Wow. Our experiment is off to a great start—let's see if we can finish it off sooner than expected.
Mia Farrow's targeted pressure to curb the Darfur genocide "could accomplish what years of diplomacy could not," writes Helene Cooper in the New York Times.
For two years, China has used its permanent seat on the United Nations Security Council to protect the Sudanese government from UN sanctions. More than half of Sudan's oil exports go to China, and Beijing is the Sudan's leading arms supplier. But Mia Farrow last month started a campaign to spur Beijing into humanitarian cooperation. She called on Steven Spielberg to use his position as an artistic adviser to the Games to pressure China. In a Wall Street Journal op-ed, she warned, Spielberg could "go down in history as the Leni Riefenstahl of the Beijing Games." Four days later, Spielberg sent a letter to Chinese President Hu Jintao. Days later, China dispatched a high-ranking official to Sudan.

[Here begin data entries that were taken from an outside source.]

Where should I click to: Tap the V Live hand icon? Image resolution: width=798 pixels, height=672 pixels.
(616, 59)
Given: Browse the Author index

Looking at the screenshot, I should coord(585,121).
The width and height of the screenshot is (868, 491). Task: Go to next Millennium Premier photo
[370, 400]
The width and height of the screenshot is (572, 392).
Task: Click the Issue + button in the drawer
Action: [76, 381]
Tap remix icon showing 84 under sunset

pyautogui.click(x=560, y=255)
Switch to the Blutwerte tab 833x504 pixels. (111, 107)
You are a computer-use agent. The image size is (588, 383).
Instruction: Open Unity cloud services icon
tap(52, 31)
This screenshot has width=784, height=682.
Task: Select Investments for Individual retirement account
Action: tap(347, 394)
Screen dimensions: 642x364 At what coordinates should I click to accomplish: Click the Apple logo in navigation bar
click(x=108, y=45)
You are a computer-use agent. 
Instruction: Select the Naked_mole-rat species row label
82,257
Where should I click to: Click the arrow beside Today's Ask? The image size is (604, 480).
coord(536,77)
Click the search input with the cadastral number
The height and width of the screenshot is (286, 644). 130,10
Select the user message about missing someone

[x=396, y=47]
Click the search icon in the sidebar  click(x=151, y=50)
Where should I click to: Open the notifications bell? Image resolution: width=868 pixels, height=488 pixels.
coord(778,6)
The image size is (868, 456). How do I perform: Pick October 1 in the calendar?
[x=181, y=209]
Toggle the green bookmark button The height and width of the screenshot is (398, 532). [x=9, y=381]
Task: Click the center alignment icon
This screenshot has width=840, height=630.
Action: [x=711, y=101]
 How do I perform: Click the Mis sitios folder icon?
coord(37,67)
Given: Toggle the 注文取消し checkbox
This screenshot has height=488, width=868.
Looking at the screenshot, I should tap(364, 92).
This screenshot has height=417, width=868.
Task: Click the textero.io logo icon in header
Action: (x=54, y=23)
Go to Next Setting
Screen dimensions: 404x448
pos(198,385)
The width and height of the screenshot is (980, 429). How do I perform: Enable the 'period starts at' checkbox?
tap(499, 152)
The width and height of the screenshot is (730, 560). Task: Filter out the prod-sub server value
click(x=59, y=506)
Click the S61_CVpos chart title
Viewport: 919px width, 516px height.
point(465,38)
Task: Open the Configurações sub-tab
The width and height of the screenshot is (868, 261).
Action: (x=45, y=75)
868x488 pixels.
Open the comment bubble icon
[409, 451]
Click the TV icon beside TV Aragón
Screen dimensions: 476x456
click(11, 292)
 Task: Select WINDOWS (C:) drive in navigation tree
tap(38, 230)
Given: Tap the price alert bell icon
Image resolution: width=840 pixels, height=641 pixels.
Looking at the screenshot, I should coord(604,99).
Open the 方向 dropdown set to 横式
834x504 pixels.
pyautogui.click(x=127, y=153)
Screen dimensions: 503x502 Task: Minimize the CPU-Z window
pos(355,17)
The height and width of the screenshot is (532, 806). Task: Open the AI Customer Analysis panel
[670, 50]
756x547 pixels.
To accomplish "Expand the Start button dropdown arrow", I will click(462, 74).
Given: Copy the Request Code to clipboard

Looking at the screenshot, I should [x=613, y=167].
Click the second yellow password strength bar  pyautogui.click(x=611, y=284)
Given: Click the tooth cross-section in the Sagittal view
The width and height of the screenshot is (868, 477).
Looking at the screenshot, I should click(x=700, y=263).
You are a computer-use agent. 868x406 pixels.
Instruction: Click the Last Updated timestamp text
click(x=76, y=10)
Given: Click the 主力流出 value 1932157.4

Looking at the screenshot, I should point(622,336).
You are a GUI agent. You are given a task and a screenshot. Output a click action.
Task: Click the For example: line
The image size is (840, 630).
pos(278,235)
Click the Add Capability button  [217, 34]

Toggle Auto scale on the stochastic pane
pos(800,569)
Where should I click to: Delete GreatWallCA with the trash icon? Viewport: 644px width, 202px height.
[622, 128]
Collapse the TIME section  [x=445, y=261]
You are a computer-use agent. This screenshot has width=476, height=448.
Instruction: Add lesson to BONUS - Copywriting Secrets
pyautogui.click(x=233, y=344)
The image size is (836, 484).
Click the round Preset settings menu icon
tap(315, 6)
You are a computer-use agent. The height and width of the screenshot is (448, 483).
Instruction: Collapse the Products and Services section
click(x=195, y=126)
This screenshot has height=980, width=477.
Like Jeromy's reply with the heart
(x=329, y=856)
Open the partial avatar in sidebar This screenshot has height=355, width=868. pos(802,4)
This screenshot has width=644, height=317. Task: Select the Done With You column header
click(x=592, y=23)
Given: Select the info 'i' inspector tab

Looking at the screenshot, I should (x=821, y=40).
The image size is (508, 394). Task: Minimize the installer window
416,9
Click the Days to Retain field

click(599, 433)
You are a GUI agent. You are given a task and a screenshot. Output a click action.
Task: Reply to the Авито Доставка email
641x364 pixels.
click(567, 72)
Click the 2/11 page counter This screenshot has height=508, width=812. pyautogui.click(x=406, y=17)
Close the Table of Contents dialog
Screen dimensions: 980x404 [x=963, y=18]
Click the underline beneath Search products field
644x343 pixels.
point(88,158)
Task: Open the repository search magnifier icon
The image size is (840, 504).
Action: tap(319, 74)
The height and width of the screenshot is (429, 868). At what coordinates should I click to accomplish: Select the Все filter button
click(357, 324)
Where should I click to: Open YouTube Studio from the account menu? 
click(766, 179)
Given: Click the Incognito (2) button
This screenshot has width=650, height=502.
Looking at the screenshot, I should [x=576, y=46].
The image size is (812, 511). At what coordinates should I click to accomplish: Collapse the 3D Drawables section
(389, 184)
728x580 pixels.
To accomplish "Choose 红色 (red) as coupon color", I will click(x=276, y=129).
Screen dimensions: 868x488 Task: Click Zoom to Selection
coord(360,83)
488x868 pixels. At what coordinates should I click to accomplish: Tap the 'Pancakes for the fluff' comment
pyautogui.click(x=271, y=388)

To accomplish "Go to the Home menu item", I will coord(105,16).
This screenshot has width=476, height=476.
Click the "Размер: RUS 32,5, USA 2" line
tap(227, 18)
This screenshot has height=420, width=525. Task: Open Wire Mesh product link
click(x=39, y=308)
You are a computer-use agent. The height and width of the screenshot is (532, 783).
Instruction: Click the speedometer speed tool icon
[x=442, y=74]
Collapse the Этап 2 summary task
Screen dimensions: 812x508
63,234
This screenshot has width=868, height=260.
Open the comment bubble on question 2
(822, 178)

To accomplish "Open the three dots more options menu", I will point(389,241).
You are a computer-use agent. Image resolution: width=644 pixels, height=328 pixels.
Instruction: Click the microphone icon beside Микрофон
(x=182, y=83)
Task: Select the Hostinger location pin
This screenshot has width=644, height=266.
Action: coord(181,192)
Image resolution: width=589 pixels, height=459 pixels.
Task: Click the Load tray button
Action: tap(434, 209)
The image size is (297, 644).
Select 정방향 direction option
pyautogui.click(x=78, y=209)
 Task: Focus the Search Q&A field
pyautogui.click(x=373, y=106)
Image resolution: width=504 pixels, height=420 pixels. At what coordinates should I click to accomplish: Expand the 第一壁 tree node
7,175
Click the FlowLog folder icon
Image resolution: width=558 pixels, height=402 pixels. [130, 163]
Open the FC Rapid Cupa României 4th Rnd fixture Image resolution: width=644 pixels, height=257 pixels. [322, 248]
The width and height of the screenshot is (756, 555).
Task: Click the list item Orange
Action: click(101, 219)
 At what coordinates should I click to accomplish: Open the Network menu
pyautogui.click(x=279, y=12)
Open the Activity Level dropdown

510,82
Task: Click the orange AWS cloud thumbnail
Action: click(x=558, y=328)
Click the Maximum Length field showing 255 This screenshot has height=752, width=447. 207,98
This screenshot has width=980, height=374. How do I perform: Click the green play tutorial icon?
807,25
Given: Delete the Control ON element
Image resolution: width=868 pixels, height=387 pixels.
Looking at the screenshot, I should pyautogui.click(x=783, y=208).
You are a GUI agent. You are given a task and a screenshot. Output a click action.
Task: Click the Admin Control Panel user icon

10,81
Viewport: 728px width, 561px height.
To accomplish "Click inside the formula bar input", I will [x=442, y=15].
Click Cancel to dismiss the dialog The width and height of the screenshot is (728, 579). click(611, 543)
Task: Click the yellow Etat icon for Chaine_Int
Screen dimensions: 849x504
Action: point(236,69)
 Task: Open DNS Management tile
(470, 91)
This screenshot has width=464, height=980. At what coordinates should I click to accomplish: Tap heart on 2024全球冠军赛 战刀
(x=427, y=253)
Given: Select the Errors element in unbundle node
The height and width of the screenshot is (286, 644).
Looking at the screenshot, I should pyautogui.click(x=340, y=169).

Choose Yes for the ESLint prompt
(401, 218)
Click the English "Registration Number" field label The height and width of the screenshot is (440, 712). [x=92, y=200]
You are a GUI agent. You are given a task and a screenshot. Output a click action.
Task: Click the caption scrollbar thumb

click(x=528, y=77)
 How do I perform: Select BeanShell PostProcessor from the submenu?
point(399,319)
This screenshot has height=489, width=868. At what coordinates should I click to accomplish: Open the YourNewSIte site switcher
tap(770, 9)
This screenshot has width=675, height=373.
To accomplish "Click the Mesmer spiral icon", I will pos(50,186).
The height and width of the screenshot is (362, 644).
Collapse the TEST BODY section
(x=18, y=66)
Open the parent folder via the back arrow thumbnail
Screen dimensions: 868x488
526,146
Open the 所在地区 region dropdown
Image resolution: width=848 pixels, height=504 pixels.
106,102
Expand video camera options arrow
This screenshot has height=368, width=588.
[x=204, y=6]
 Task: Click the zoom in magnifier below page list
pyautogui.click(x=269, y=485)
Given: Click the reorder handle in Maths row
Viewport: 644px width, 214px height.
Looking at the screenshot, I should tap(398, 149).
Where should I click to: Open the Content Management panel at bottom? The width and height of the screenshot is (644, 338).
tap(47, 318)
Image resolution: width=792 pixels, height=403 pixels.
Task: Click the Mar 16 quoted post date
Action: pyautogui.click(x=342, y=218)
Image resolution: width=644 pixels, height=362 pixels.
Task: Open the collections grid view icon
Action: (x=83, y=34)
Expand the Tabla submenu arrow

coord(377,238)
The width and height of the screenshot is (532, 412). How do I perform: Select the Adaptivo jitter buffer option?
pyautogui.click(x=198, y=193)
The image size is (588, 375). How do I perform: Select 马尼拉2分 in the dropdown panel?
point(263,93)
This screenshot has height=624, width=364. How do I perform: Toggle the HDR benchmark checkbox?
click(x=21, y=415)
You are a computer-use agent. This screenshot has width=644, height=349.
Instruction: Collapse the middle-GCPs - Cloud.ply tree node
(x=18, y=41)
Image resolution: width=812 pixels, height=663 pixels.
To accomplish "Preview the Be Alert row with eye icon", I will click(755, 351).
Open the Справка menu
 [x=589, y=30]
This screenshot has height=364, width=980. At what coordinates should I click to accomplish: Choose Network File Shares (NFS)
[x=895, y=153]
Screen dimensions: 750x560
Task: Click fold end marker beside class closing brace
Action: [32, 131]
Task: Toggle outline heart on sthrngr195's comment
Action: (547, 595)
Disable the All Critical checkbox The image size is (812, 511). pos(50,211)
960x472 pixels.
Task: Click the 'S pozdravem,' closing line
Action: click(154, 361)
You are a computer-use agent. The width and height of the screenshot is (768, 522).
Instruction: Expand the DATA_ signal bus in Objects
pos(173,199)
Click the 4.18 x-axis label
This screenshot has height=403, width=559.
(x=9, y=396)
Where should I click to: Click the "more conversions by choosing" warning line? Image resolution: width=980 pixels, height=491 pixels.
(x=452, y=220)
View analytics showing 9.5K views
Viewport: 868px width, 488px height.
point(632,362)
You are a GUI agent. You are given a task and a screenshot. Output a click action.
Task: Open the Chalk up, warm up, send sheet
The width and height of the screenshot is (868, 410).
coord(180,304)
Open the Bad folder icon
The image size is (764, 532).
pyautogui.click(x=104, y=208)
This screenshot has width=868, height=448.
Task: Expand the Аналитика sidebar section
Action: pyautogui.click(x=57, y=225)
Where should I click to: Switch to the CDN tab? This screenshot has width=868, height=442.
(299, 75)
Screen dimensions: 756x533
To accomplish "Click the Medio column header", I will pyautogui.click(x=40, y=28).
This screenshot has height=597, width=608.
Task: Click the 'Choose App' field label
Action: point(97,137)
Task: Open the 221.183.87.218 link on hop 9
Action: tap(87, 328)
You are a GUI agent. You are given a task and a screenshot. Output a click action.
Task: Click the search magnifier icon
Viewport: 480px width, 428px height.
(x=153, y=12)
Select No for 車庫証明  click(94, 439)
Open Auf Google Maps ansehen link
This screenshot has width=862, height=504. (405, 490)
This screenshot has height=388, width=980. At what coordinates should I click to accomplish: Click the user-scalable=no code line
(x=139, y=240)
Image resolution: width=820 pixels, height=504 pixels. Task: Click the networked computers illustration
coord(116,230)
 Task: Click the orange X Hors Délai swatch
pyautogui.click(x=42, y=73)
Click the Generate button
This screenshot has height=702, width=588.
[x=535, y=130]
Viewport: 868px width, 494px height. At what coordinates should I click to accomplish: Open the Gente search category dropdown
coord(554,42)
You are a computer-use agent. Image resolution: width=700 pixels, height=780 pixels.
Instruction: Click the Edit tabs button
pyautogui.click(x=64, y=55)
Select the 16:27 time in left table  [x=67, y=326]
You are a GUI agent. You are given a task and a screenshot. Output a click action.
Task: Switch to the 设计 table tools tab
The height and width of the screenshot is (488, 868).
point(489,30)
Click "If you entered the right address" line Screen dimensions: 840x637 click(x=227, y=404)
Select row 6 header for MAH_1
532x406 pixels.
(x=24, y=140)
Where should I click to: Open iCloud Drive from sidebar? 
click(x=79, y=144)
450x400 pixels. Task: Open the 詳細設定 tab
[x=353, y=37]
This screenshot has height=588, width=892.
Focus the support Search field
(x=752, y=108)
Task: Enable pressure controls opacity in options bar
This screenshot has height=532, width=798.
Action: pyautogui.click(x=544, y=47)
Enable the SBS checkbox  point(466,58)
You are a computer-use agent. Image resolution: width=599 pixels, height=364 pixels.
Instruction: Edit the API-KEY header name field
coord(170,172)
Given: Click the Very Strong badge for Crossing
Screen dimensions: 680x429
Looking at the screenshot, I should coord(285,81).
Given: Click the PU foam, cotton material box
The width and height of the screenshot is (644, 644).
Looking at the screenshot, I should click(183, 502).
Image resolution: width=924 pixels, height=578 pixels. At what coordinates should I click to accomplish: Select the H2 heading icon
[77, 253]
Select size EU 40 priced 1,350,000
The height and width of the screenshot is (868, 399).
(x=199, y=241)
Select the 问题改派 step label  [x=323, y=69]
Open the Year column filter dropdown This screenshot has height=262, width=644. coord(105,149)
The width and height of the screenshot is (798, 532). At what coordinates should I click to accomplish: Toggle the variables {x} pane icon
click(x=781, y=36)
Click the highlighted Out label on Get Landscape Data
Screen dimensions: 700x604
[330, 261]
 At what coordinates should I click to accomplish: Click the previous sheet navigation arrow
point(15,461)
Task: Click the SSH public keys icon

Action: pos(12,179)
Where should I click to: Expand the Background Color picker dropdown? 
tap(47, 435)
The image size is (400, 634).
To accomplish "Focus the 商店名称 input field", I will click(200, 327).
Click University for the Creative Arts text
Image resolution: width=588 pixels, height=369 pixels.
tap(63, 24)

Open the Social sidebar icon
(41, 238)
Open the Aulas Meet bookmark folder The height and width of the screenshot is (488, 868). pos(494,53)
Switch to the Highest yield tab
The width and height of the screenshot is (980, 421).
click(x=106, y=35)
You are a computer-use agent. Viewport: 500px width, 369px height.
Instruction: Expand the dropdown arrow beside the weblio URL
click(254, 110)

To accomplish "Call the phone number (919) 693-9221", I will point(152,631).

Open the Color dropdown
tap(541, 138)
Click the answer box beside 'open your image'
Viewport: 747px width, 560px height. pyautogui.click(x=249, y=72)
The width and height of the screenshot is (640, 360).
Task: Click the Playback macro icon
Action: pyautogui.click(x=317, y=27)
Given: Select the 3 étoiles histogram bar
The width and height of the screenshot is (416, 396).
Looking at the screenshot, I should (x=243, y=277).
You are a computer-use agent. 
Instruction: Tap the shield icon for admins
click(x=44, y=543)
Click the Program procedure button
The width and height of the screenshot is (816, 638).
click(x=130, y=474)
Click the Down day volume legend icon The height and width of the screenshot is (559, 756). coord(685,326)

The turnaround is "as a classic study of how a pressure campaign, aimed to strike Beijing in a vulnerable spot at a vulnerable time, could accomplish what years of diplomacy could not," writes Helene Cooper. China has still not agreed to sanctions. But it's been less than two weeks since Farrow's op-ed. And according to J. Stephen Morrison, a Sudan expert at the Center for Strategic and International Studies, China values its image more than this oil from Sudan. "Their equity is to be seen as an ethical, rising global power," Morrison says, "not to get in bed with every sleazy government that comes up with a little oil." And the Olympics have been a major source of national pride. The night Beijing won the bid to host the Games, I joined about 200,000 revellers celebrating in Tiananmen Square, dancing and singing; it was the biggest gathering there since 1989.